PROBLEM TO SOLVE: From the entries below, transcribe exactly the lines between the line holding "Ieškoti... (15, 2450)" and the line holding "Pakartot.lt (18, 2282)", inclusive; skip all other lines.

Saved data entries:
☆ ☆ ☆
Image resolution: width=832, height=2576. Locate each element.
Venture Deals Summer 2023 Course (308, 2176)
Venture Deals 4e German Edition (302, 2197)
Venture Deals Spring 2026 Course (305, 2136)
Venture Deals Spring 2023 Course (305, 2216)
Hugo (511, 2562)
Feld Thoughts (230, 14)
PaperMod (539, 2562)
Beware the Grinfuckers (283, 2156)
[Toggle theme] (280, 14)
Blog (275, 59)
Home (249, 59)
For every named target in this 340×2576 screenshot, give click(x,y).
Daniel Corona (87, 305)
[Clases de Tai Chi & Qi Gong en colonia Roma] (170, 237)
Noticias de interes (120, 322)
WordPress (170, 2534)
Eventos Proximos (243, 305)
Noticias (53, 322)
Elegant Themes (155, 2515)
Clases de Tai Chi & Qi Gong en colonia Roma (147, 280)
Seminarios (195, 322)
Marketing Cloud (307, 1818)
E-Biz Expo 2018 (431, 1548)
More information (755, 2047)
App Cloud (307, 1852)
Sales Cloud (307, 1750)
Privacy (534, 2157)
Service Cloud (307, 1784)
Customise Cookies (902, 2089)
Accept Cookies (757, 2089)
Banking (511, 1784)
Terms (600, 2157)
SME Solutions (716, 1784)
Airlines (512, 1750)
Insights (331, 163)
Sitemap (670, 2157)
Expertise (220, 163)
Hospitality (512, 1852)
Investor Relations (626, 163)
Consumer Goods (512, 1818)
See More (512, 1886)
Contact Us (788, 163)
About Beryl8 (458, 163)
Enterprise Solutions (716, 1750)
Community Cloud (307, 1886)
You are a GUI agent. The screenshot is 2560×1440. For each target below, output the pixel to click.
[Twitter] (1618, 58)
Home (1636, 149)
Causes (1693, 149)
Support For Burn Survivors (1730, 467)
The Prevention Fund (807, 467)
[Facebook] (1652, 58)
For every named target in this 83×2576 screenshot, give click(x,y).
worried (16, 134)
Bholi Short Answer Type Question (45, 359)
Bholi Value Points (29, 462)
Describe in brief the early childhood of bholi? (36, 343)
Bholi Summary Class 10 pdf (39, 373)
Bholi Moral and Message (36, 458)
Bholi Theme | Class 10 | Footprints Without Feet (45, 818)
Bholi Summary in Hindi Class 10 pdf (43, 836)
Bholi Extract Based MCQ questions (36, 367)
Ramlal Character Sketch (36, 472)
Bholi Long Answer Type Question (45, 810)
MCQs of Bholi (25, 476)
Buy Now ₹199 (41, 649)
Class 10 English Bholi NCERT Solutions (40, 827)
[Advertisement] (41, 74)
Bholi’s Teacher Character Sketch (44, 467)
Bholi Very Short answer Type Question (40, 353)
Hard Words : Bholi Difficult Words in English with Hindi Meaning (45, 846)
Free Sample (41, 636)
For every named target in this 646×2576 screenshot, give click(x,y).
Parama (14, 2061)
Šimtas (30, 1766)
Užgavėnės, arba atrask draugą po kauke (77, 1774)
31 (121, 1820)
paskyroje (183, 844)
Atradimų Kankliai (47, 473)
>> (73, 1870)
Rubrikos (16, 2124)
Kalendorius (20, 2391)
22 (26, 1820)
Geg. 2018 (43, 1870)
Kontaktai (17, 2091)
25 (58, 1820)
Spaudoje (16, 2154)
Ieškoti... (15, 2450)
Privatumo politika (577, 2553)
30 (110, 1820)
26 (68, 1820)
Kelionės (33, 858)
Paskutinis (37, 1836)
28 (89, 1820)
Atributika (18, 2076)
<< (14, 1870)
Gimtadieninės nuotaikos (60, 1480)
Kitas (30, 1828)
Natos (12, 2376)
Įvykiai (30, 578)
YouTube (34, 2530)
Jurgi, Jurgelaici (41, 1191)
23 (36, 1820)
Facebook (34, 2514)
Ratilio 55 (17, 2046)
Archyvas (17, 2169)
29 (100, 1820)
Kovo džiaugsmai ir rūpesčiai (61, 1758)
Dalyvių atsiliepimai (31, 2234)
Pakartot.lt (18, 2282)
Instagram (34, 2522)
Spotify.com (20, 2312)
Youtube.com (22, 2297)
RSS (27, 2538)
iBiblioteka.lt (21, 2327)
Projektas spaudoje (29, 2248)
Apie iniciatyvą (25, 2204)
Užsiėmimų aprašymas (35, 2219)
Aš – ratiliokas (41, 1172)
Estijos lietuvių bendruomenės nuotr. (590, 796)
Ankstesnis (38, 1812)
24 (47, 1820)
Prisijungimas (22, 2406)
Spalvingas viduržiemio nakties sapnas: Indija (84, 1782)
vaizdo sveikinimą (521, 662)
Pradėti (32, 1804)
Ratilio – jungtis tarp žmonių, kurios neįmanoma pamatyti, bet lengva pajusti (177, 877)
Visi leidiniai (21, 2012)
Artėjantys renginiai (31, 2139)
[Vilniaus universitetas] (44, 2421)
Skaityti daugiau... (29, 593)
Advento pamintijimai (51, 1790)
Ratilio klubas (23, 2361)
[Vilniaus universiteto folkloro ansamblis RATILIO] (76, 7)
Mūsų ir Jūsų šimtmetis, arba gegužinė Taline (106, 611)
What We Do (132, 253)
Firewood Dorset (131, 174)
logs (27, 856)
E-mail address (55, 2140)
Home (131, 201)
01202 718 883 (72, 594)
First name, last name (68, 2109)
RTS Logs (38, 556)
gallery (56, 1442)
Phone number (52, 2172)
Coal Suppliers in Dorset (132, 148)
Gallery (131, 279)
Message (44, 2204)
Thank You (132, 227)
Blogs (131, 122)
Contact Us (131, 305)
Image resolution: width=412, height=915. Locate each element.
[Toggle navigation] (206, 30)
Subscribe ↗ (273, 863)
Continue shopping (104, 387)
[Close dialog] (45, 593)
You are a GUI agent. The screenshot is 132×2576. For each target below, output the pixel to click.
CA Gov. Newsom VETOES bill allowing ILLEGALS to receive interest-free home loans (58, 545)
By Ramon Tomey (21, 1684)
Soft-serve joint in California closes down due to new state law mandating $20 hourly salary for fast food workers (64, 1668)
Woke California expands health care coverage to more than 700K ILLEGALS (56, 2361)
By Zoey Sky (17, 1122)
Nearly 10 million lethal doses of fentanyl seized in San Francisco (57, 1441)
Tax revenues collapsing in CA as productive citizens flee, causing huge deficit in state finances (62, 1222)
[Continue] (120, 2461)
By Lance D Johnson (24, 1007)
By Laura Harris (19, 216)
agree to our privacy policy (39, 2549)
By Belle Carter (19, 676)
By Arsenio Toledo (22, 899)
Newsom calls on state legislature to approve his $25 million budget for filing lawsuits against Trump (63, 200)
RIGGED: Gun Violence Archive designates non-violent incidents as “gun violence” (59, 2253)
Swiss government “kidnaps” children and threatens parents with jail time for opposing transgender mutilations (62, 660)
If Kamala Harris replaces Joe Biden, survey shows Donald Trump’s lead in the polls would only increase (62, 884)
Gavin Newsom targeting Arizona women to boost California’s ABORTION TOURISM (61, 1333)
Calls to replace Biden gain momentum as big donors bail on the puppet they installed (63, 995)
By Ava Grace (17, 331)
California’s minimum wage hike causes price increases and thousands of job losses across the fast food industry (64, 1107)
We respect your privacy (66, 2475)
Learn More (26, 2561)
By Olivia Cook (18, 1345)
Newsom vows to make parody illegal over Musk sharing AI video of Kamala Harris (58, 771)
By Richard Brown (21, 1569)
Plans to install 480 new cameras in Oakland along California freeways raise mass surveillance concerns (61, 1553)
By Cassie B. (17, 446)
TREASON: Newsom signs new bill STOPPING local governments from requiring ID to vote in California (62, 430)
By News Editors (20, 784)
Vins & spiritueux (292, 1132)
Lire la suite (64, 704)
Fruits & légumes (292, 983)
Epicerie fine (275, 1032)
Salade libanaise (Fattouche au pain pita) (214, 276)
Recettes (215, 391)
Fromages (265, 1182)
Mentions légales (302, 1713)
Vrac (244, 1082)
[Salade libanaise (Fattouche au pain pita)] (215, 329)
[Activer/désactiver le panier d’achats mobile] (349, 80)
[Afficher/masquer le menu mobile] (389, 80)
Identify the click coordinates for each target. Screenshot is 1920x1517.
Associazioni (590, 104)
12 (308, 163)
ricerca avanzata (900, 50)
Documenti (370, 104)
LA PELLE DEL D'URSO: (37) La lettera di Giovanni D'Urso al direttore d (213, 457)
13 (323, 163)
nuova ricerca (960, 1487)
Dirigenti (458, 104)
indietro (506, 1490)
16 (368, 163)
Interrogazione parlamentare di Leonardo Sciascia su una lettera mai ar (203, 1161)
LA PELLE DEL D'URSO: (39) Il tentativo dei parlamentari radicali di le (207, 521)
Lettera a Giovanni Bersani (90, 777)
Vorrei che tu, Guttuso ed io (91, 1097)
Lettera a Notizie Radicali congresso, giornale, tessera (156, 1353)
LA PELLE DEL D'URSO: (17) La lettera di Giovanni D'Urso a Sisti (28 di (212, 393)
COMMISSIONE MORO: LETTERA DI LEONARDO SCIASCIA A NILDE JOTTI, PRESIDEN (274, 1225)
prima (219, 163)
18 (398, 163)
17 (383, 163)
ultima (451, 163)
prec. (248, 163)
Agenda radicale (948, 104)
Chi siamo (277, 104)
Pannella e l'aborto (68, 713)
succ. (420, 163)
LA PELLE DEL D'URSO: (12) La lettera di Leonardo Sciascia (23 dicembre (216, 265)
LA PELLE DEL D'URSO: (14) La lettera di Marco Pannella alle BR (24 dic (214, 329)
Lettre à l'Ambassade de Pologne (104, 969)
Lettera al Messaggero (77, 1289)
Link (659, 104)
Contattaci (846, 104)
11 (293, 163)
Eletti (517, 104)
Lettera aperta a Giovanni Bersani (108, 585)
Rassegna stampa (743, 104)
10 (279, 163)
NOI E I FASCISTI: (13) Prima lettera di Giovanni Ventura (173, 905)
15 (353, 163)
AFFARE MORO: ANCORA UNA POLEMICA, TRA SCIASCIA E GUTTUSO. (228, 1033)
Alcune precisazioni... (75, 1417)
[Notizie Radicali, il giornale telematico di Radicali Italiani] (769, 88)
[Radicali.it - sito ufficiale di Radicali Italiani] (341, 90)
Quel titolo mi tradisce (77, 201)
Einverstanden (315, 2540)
☆ ☆ ☆
RESPONSE TO THE EXERCISE:
Ieškoti... (15, 2450)
Privatumo politika (577, 2553)
30 (110, 1820)
26 (68, 1820)
Kelionės (33, 858)
Paskutinis (37, 1836)
28 (89, 1820)
Atributika (18, 2076)
<< (14, 1870)
Gimtadieninės nuotaikos (60, 1480)
Kitas (30, 1828)
Natos (12, 2376)
Įvykiai (30, 578)
YouTube (34, 2530)
Jurgi, Jurgelaici (41, 1191)
23 (36, 1820)
Facebook (34, 2514)
Ratilio 55 (17, 2046)
Archyvas (17, 2169)
29 (100, 1820)
Kovo džiaugsmai ir rūpesčiai (61, 1758)
Dalyvių atsiliepimai (31, 2234)
Pakartot.lt (18, 2282)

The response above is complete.